(Task input begins)

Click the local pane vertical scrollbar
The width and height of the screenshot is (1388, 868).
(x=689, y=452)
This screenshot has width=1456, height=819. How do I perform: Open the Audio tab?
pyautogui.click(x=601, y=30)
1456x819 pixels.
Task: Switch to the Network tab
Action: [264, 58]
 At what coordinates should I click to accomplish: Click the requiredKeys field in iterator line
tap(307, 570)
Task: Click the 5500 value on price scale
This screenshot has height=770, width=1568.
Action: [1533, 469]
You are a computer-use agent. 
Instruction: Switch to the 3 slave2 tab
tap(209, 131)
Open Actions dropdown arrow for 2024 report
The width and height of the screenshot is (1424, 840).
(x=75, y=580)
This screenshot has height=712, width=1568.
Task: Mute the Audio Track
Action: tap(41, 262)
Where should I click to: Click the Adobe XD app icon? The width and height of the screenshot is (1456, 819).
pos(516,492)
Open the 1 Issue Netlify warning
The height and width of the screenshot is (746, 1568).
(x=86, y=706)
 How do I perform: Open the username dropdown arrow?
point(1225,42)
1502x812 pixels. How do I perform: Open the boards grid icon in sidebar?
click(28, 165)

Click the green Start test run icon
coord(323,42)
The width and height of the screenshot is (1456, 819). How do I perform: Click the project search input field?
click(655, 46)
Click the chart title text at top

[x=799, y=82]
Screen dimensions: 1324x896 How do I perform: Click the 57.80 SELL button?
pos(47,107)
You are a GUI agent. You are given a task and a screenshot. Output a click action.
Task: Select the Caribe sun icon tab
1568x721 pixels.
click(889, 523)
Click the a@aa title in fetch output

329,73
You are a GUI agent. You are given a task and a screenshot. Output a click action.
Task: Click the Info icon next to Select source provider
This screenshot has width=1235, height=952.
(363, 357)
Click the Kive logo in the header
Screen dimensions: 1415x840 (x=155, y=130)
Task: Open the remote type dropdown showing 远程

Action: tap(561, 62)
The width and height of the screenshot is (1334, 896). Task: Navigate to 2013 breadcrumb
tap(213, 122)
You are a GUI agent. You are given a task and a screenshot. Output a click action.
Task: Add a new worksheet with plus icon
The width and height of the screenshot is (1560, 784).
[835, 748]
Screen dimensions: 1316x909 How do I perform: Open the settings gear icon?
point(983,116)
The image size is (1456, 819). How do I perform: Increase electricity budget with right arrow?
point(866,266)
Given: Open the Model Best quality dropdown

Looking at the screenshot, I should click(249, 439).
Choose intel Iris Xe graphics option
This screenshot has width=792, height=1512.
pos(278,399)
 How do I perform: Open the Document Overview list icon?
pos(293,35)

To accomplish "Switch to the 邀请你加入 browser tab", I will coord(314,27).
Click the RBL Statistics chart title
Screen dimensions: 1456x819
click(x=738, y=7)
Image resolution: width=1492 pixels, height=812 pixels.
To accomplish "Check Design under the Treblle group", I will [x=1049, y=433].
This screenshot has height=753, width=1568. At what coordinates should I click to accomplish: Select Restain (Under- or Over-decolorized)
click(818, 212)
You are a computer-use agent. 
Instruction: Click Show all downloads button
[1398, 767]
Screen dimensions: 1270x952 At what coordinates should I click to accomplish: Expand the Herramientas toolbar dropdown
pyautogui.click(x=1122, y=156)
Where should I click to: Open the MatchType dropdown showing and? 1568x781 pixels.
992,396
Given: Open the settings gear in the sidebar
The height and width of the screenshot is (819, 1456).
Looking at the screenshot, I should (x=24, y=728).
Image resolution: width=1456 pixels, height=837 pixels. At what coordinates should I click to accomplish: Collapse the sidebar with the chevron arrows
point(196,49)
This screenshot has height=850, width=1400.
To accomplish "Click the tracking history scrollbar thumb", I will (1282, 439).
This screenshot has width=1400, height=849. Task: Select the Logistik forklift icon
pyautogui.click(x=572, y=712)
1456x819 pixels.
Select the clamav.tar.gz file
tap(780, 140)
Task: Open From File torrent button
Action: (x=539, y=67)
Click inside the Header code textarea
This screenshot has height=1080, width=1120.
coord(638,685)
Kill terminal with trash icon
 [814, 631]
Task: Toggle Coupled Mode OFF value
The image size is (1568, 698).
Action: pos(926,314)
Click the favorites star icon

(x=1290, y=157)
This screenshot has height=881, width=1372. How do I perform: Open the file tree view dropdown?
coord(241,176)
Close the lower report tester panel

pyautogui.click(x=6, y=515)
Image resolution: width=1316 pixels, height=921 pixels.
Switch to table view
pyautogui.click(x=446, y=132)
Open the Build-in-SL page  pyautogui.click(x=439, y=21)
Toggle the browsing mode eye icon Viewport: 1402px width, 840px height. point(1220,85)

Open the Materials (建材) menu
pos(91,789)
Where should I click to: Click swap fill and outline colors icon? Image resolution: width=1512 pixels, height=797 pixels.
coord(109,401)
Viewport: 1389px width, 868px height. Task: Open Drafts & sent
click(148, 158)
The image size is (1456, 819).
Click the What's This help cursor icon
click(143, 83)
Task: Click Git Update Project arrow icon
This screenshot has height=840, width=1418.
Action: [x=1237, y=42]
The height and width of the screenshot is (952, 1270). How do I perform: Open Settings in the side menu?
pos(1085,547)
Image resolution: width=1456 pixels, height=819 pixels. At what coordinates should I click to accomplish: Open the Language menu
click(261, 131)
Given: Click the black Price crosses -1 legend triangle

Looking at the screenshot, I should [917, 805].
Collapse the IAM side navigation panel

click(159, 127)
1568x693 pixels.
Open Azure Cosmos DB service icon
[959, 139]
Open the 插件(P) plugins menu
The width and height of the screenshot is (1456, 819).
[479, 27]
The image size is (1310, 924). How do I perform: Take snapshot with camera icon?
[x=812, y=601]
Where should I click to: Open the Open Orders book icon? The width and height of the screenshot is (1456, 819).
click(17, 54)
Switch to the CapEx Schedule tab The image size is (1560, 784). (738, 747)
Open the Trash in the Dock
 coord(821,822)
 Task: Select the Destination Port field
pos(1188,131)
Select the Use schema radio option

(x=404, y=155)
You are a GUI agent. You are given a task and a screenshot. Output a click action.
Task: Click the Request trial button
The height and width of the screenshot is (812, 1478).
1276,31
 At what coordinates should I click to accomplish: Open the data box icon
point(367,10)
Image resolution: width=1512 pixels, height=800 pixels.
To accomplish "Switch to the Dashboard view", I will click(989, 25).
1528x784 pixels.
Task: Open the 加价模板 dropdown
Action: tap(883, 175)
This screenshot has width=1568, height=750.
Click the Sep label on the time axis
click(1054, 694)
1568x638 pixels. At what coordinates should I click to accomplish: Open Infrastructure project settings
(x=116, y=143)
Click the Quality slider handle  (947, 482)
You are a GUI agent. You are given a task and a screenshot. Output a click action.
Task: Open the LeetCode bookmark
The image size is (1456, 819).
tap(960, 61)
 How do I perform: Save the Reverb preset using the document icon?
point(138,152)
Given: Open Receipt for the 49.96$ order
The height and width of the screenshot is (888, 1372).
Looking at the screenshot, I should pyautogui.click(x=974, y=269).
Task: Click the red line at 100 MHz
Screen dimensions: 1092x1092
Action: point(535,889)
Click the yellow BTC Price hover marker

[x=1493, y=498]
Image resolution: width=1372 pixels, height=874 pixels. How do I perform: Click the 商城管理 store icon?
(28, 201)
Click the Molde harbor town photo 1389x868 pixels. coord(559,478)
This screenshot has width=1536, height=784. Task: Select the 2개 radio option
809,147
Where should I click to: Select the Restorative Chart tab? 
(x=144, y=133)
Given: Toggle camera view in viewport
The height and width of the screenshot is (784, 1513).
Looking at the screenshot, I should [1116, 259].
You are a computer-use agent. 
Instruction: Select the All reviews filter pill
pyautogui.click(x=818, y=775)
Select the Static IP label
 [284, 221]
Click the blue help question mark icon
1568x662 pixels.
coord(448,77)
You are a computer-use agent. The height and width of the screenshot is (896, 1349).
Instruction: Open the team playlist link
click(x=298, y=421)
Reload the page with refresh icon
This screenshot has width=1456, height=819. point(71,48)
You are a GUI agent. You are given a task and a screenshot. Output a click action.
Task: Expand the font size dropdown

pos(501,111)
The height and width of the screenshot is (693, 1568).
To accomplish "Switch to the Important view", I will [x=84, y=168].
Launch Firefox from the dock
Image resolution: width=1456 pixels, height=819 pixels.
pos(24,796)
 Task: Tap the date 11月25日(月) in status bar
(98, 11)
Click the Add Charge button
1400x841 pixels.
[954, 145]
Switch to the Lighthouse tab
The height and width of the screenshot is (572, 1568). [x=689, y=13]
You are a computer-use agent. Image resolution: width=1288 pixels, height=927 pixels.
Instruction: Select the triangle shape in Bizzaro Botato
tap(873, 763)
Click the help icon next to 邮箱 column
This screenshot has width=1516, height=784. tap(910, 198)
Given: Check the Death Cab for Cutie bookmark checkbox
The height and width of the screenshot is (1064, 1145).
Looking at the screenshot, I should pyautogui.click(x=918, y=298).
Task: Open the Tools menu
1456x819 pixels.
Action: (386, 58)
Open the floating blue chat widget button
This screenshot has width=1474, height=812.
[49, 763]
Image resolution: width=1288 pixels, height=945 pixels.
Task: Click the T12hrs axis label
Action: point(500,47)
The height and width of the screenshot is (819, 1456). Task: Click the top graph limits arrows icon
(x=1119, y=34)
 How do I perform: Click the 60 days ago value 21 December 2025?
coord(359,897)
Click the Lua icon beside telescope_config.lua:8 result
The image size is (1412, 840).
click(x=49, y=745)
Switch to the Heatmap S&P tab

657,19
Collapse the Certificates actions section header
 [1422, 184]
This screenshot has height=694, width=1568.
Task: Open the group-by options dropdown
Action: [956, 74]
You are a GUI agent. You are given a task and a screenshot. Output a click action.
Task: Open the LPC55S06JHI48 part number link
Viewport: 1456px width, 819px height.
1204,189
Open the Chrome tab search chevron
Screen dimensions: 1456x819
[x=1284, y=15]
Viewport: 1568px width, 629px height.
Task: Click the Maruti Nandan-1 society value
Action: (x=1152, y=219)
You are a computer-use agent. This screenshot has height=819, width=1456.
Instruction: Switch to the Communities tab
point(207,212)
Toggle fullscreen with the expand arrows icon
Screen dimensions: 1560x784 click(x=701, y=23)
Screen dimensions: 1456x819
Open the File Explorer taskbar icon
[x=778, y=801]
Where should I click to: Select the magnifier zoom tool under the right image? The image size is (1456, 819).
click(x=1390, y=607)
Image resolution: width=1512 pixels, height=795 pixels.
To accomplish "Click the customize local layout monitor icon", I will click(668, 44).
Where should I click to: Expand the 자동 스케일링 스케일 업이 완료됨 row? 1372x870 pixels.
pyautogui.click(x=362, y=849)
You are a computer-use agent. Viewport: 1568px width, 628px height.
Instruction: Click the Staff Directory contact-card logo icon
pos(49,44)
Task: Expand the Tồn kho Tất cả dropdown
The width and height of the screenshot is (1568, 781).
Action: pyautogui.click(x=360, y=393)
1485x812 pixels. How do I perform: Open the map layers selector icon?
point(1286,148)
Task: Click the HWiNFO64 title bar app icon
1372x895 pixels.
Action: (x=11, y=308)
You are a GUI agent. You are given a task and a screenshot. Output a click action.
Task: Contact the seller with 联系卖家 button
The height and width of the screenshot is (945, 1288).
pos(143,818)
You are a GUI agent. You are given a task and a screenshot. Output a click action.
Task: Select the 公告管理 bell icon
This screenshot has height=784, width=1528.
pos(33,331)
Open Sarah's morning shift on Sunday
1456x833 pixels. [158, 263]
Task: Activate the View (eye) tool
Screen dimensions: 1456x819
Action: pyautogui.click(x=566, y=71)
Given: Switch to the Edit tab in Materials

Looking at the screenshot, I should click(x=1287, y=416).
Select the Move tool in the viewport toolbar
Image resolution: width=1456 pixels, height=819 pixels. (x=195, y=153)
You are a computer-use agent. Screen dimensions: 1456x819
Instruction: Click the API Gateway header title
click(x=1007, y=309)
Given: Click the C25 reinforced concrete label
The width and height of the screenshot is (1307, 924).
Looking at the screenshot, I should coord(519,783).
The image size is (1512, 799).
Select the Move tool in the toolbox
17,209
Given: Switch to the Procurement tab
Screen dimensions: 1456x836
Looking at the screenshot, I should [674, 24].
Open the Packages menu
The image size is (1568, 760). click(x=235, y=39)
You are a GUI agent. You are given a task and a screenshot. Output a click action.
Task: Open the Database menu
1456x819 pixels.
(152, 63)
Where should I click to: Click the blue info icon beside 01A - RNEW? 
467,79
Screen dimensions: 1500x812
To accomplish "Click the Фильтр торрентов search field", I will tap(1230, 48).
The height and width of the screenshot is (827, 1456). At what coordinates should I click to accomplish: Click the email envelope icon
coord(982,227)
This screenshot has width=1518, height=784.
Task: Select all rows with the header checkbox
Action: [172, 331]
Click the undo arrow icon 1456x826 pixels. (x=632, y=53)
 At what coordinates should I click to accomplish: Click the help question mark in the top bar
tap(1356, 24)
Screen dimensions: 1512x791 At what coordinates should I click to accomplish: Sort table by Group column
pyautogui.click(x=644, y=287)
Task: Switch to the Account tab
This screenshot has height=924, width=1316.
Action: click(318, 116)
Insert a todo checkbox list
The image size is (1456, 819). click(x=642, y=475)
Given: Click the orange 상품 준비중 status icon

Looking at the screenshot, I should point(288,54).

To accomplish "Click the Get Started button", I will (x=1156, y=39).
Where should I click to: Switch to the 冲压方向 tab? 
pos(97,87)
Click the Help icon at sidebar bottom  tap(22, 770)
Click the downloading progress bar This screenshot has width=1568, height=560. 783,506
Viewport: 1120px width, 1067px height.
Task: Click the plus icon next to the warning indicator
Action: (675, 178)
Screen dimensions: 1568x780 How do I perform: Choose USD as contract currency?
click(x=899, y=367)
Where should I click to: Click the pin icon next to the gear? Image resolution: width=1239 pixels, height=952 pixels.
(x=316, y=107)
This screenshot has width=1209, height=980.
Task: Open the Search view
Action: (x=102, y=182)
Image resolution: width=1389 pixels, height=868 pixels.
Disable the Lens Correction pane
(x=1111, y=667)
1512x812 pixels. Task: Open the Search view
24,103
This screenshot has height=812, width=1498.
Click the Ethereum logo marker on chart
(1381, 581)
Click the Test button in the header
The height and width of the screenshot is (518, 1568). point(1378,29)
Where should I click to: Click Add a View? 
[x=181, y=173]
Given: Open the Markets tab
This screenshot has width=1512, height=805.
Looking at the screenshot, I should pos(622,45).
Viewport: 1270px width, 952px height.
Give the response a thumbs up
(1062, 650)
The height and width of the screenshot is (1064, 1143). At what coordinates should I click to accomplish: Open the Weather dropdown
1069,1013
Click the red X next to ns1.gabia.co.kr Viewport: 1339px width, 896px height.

(Task input ends)

Transcribe, exactly and without additions, the lines of the records above, beginning with the line that contains "The width and height of the screenshot is (1388, 868)." and ending with the line that contains "Open Actions dropdown arrow for 2024 report", both included.

The width and height of the screenshot is (1388, 868).
(x=689, y=452)
This screenshot has width=1456, height=819. How do I perform: Open the Audio tab?
pyautogui.click(x=601, y=30)
1456x819 pixels.
Task: Switch to the Network tab
Action: [264, 58]
 At what coordinates should I click to accomplish: Click the requiredKeys field in iterator line
tap(307, 570)
Task: Click the 5500 value on price scale
This screenshot has height=770, width=1568.
Action: [1533, 469]
You are a computer-use agent. 
Instruction: Switch to the 3 slave2 tab
tap(209, 131)
Open Actions dropdown arrow for 2024 report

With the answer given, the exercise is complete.